If n=30, 𝑥¯(x-bar)=35, and s=7, construct a confidence interval at a 99% confidence level. Assume the data came from a normally distributed population.Give your answers to one decimal place. < 𝜇 <

To construct a confidence interval for the population mean (μ) at a 99% confidence level, given that the sample size (n) is 30, the sample mean (x̄) is 35, and the sample standard deviation (s) is 7, follow these steps:

1. Identify the critical value (z) for a 99% confidence level:* Since the sample size is less than 30, we use the t-distribution. For a 99% confidence level and degrees of freedom (df) = n - 1 = 30 - 1 = 29, we look up the t-value in the t-distribution table.
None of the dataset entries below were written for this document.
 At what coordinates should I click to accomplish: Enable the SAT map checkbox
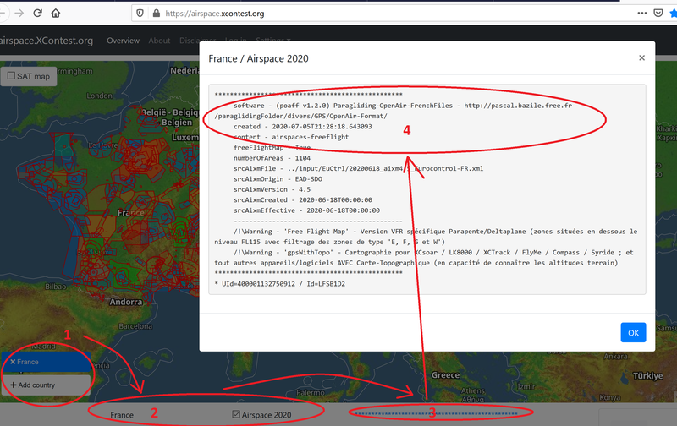click(x=11, y=75)
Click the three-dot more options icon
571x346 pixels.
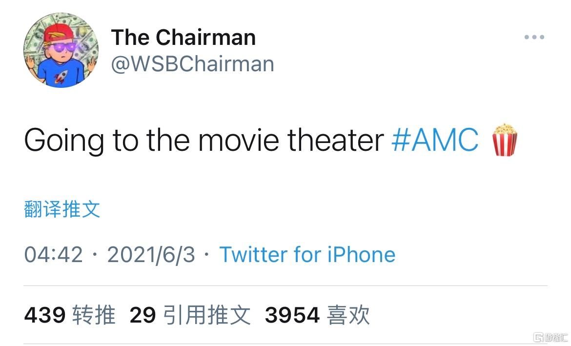point(534,37)
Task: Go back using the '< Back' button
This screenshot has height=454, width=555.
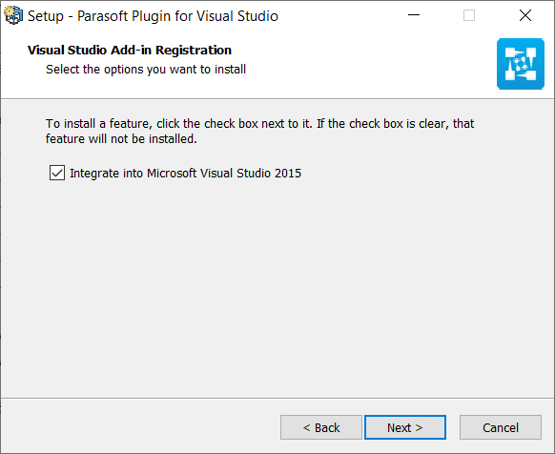Action: (321, 427)
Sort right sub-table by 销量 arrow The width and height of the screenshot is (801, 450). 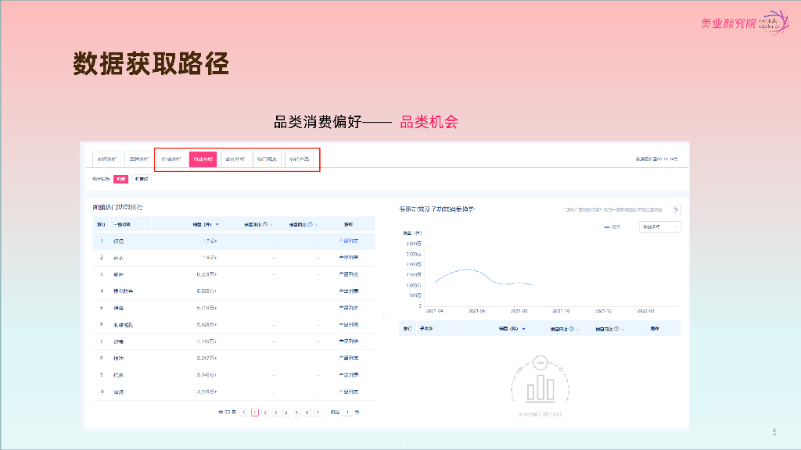point(523,329)
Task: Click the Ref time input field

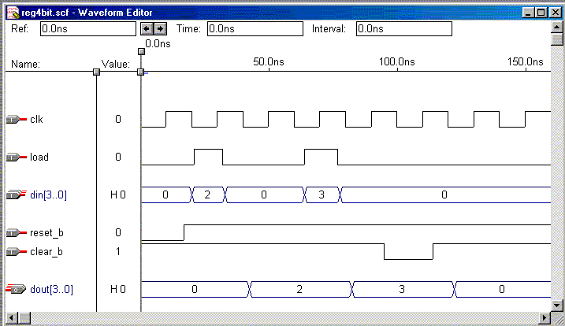Action: pyautogui.click(x=87, y=28)
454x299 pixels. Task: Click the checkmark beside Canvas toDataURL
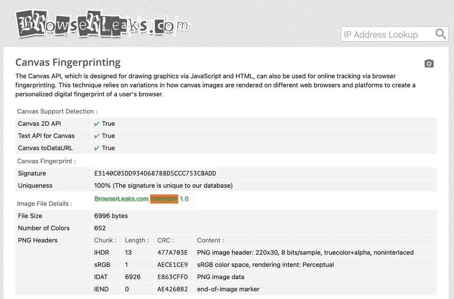pyautogui.click(x=97, y=148)
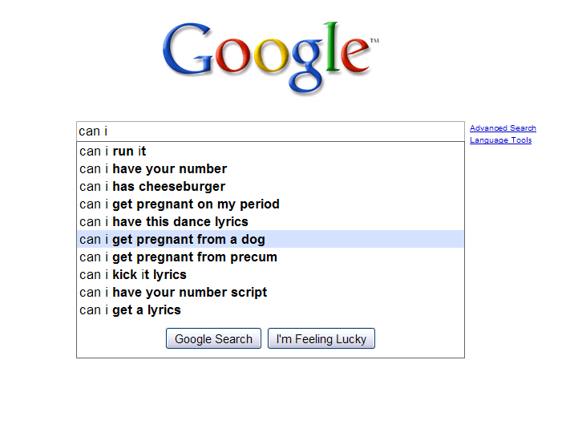Select the "can i get a lyrics" suggestion
This screenshot has height=441, width=566.
[130, 310]
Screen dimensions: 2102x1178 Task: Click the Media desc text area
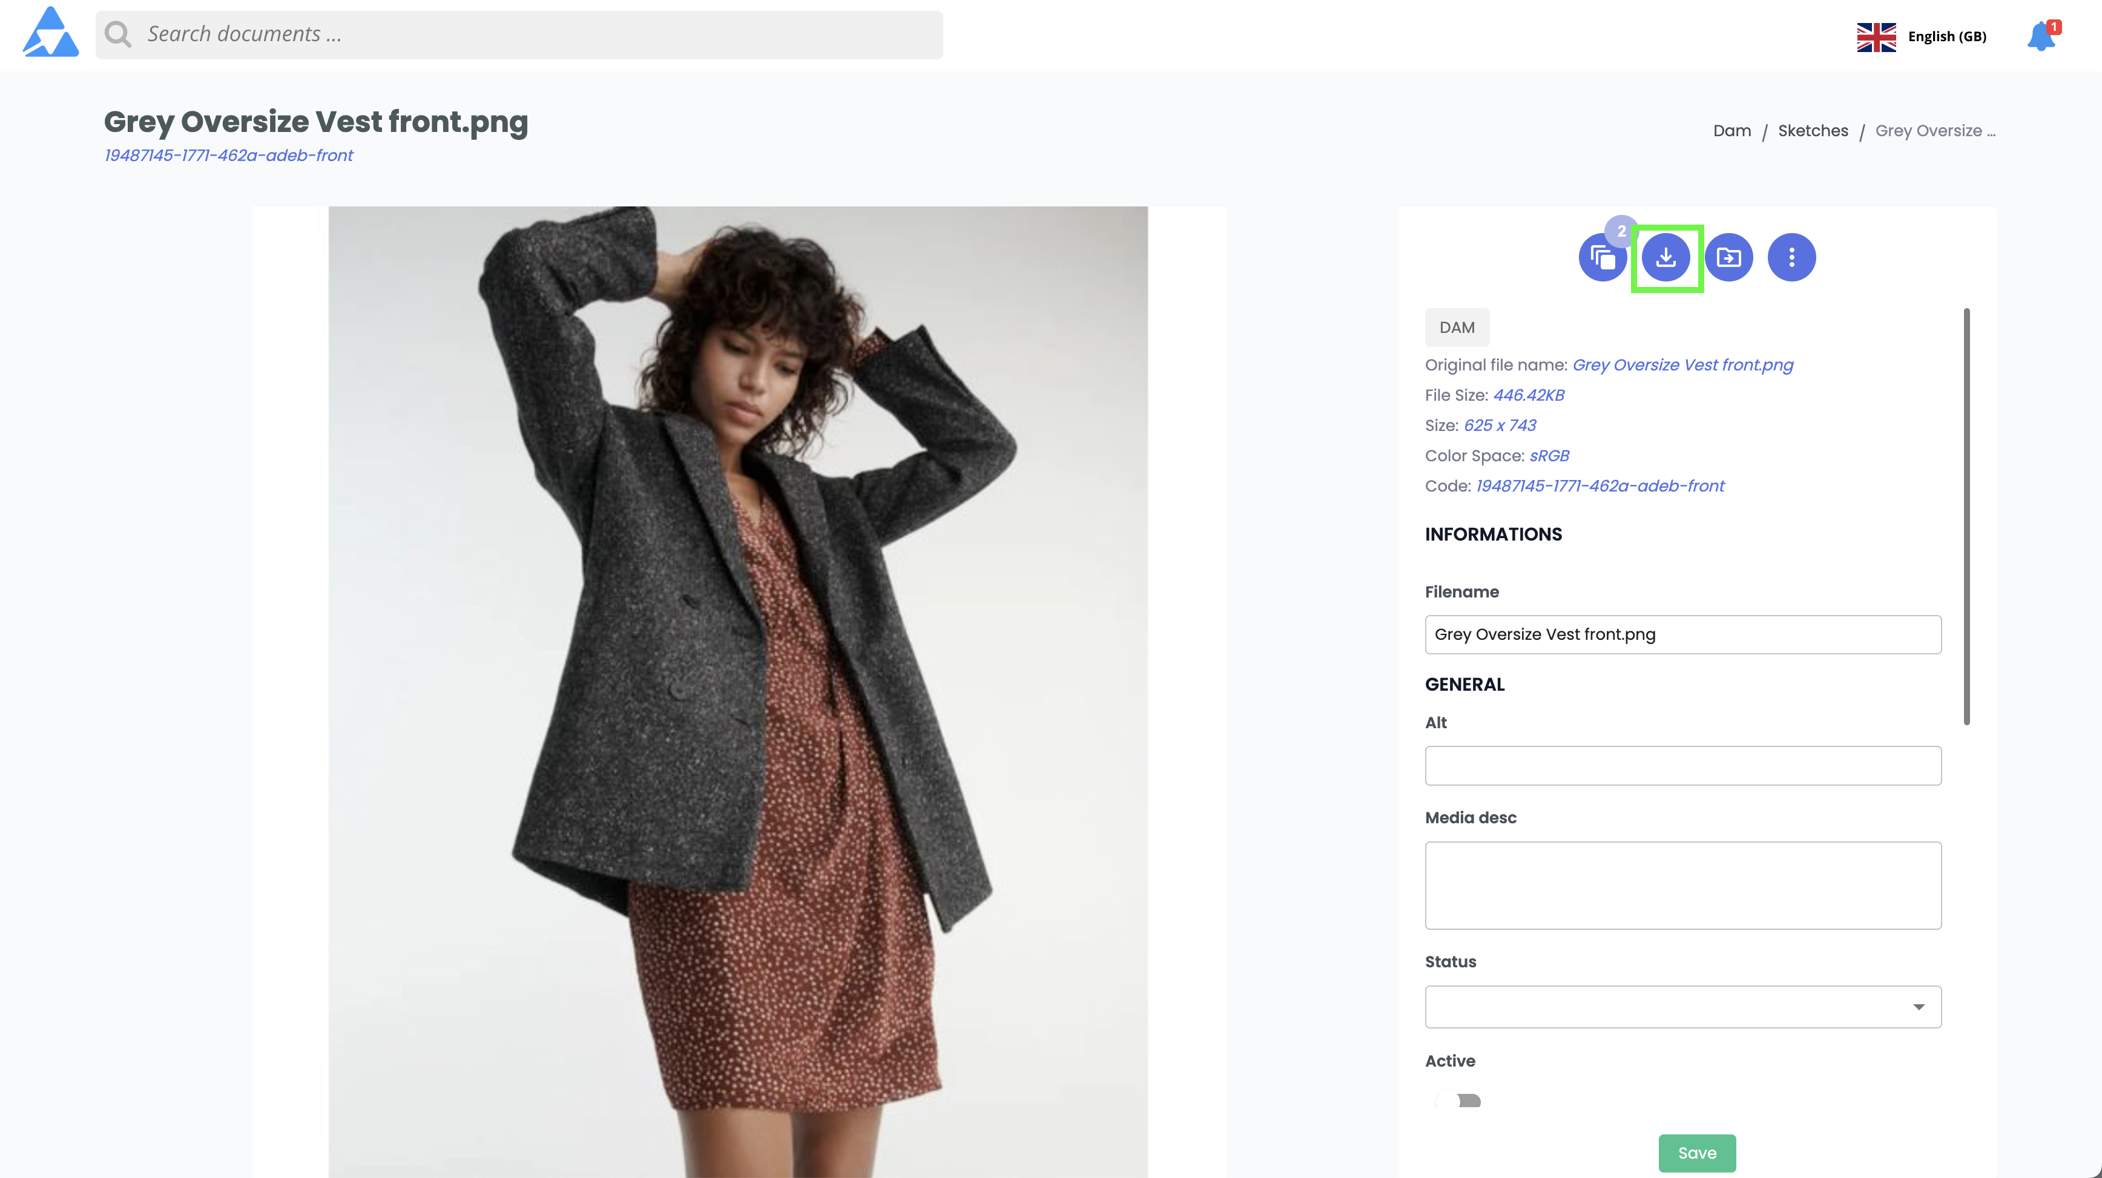click(x=1683, y=885)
The critical value (t*) for 29 degrees of freedom at a 99% confidence level is approximately 2.756.

2. Calculate the standard error (SE) of the mean: $SE = \frac{s}{\sqrt{n}} = \frac{7}{\sqrt{30}} \approx 1.278$

3. Calculate the margin of error (ME): $ME = t^* \times SE = 2.756 \times 1.278 \approx 3.5$

4. Construct the confidence interval: $\text{Lower limit} = x̄ - ME = 35 - 3.5 = 31.5$ $\text{Upper limit} = x̄ + ME = 35 + 3.5 = 38.5$

Therefore, the 99% confidence interval for the population mean (μ) is: $31.5 < \mu < 38.5$